RP1 Custom I/O Chipset – Are we moving towards custom silicon?

RP1 Custom I/O Chipset – Are we moving towards custom silicon?

One of the most exciting aspects of the Raspberry Pi 5 is the inclusion of a custom I/O controller chip. It may seem like a small detail, but when you look deep down you will realize that it can mean large changes coming.

The Raspberry Pi foundation has always been leveraging Broadcom SoCs for their designs. Developing an SoC is a huge undertaking, and a small company or foundation will not likely do so without huge and practically guaranteed returns. It makes sense for large semiconductor vendors.

But a custom IC is exactly that – custom. Built to specifications. While Broadcom may take some heed from RPI given their volume, large volume customers are their main targets. 

With the Raspberry Pi 5, there was a realization that the I/O options being offered were not enough. It only made sense to have fast I/O connectivity to match an equally fast processor.

Even more, the Raspberry Pi platform has some unique requirements as mentioned by , like the ESD protection of the parts – RPIs are manipulated by hand pretty often. Suceptibility to ESD (from walking on a carpet, for example) would be a huge problem.

The RP1 solved the I/O problem, but it came at a large cost. Millions of dollars in effort. That’s a large commitment.

With the development of the RP1 I/O chipset, the Foundation has taken a significant step in custom silicon design. And the question is, where will this go? Now that the Raspberry Pi foundation has developed RP1 and also the RP2 (officially the RP2040 microcontroller), it’s clear they have the capability of creating chipsets, those targeted towards their end users which are both industrial customers as well as makers and hobyists.

Custom IC design is both an art and science, and getting a chip taped out (ready for production) is no small feat. This capability now helps differentiate Raspberry Pi from other SBC vendors in unique ways.

The RP1 I/O chipset represents the Raspberry Pi Foundation’s commitment to enhancing the performance and capabilities of their SBCs. The objective was to create a custom I/O controller that could handle various peripheral interfaces more efficiently than off-the-shelf solutions.

Development Process

Let’s look at some of the process:
  1. Identifying the Need: As Raspberry Pi SBCs grew in popularity, the need for a more robust and efficient I/O solution became apparent. Existing chips were either too expensive or lacked the integration required for the diverse applications of Raspberry Pi users.

  2. Design and Collaboration: The Foundation embarked on designing the RP1 with a focus on maximizing functionality while keeping costs low. Collaborating with chip design experts and leveraging their own in-house expertise, they created a chip tailored to their specific needs.

  3. Integration and Testing: Integrating the RP1 into the Raspberry Pi architecture involved rigorous testing to ensure compatibility and performance. Extensive validation processes were undertaken to ensure that the RP1 could handle various I/O tasks seamlessly.

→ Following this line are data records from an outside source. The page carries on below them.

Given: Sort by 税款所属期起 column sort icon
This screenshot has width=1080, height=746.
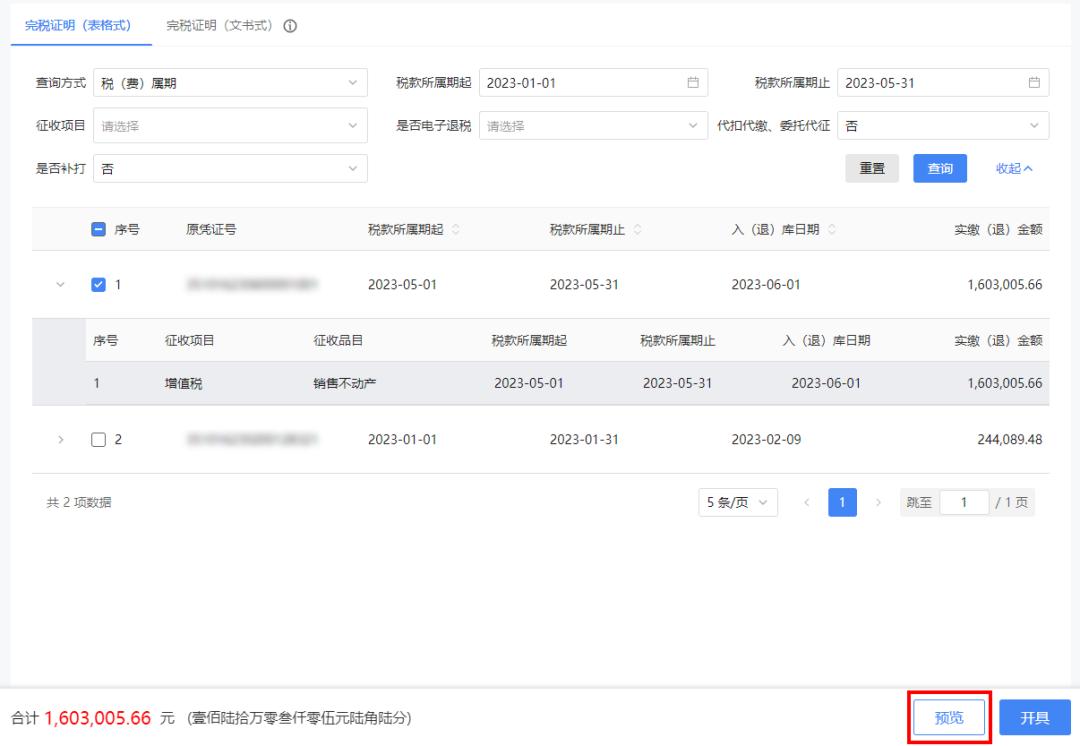Looking at the screenshot, I should (x=457, y=230).
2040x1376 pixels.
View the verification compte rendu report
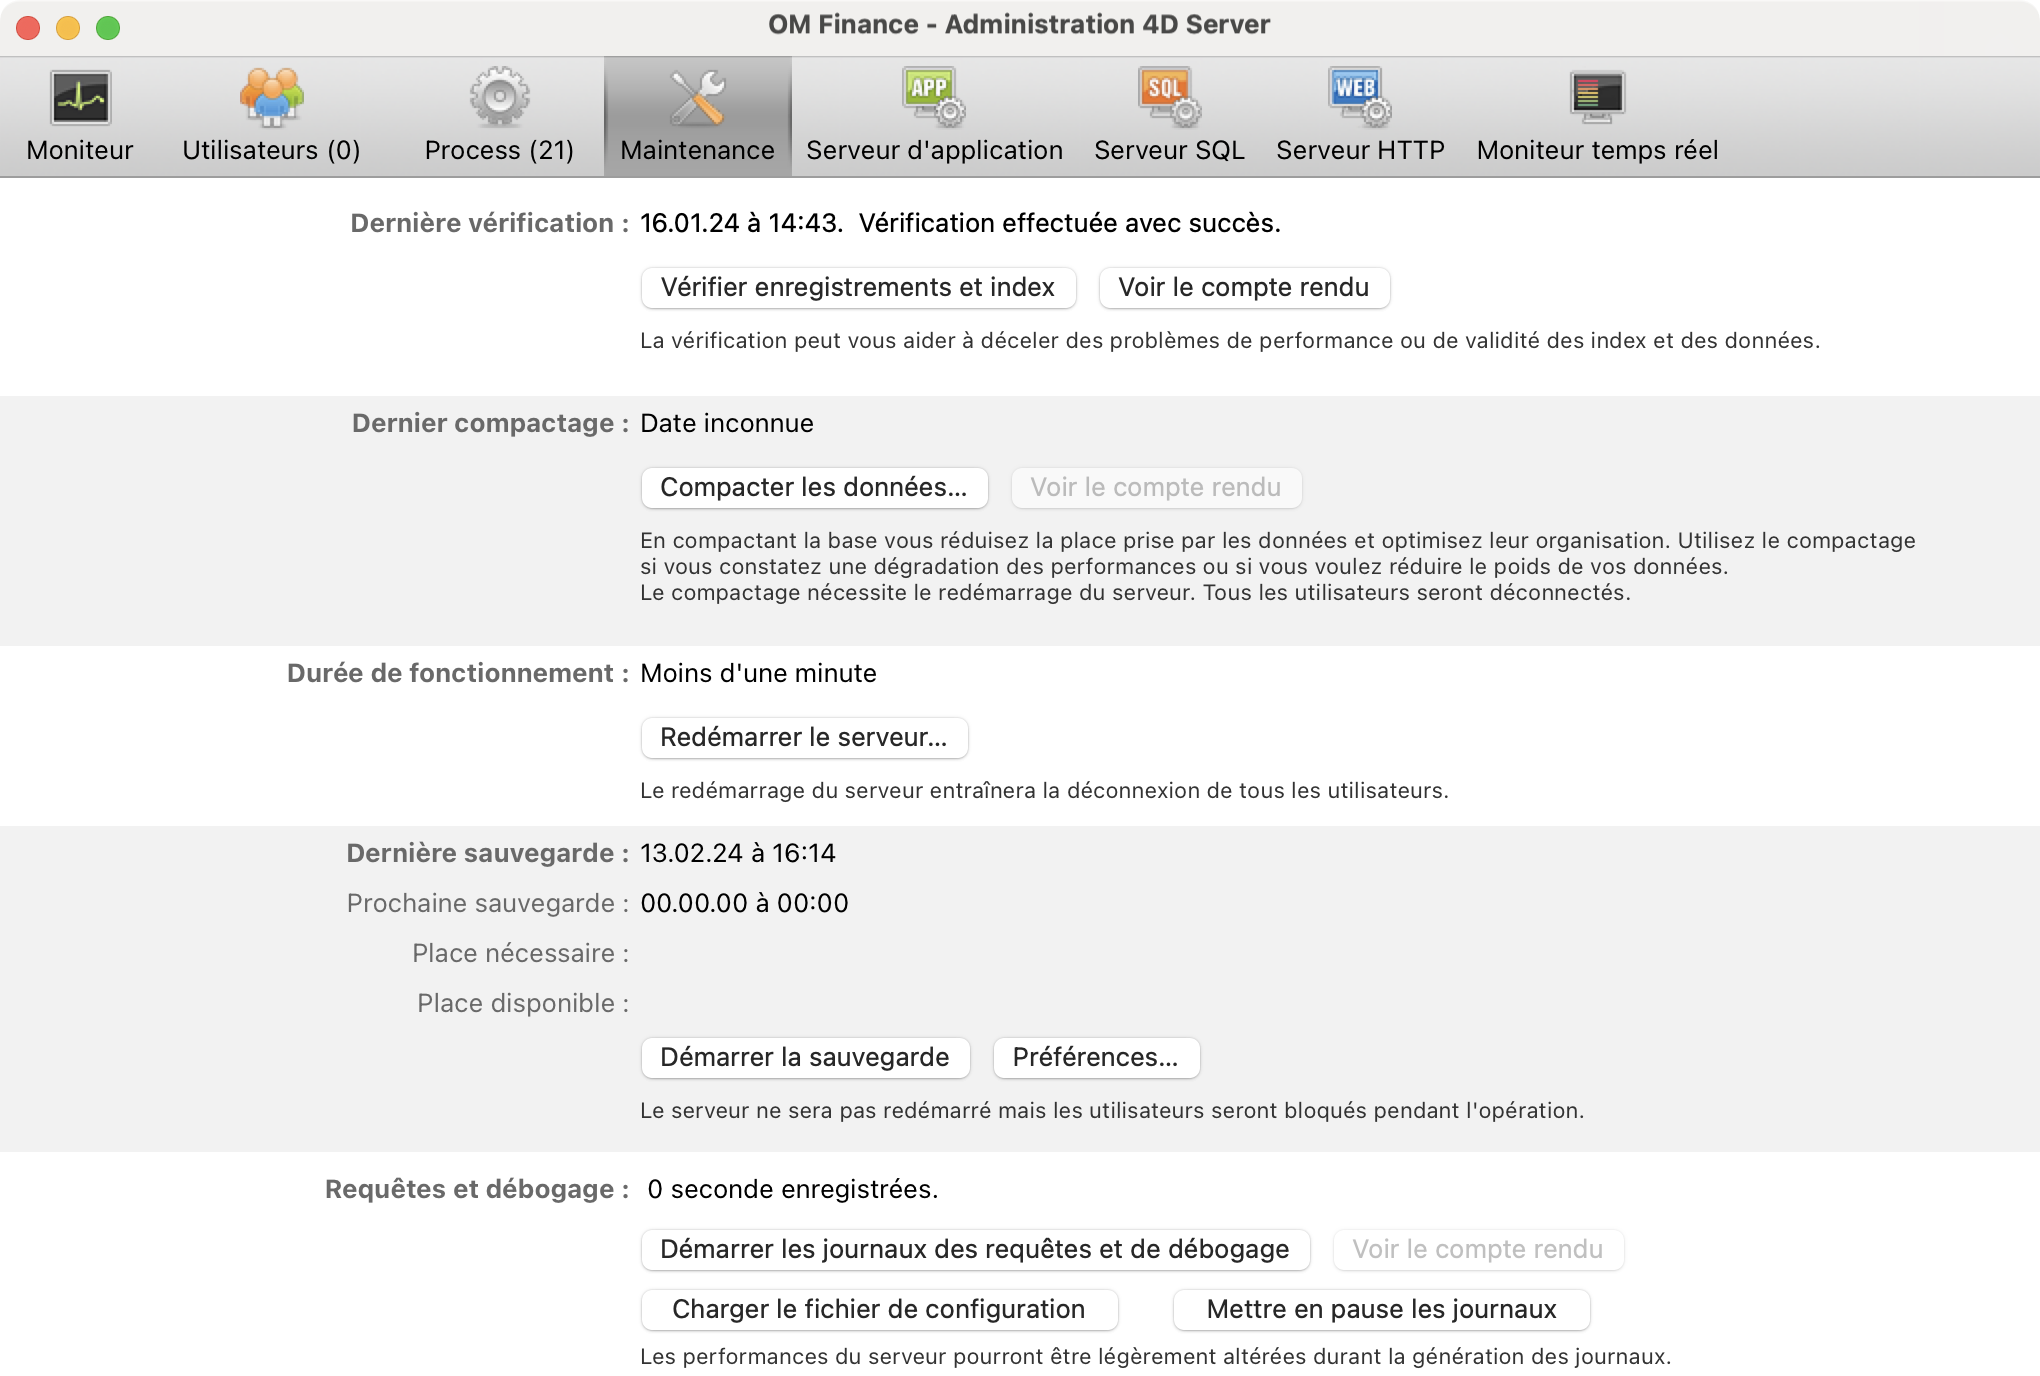click(x=1243, y=288)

Features of the RP1 I/O Chipset

  • Peripheral Support: The RP1 is designed to support a wide range of peripherals, including USB, Ethernet, and GPIO.
  • Efficiency: The custom design ensures lower power consumption and improved performance compared to generic I/O controllers.
  • Cost-Effectiveness: By designing their own chip, the Raspberry Pi Foundation could better control production costs, passing savings onto consumers.

The introduction of the RP1 I/O chipset has significantly enhanced the Raspberry Pi’s capabilities, particularly in handling multiple peripherals simultaneously. This has expanded the potential applications of Raspberry Pi boards, making them more versatile for both educational and industrial uses.

From an industry perspective, it’s hard to see how this doesn’t start somewhat of an arms race. It may make sense to get your chipset vendor (Allwinner, TI, etc) to provide these features at a lower cost to compete, if your volume is enough to justify it.

The Raspberry Pi foundation isn’t the first. There’s been somewhat of a trend in the industry of creating custom chips to enhance performance, provide new features, and reduce cost and power consumption. A few examples are:

  • Apple: Apple’s M1, M2 and M3 chips are custom designed to optimize performance and power efficiency for their Mac and iPad products, with amazing results
  • Google: Google’s Tensor Processing Units (TPUs) are specialized for machine learning tasks, providing significant performance improvements over generic processors.
  • Amazon: AWS Graviton processors are tailored for cloud workloads, offering cost and performance benefits for Amazon Web Services.

As technology advances, the trend towards custom chip design is expected to accelerate. Innovations in chip manufacturing, such as advanced process nodes and modular design techniques, will further facilitate this shift as slightly older nodes become cheaper. Companies will continue to invest in custom silicon to stay competitive and meet the specific needs of their users, and SBC manufacturers may need to look at opportunities to fulfill customer needs with custom silicon.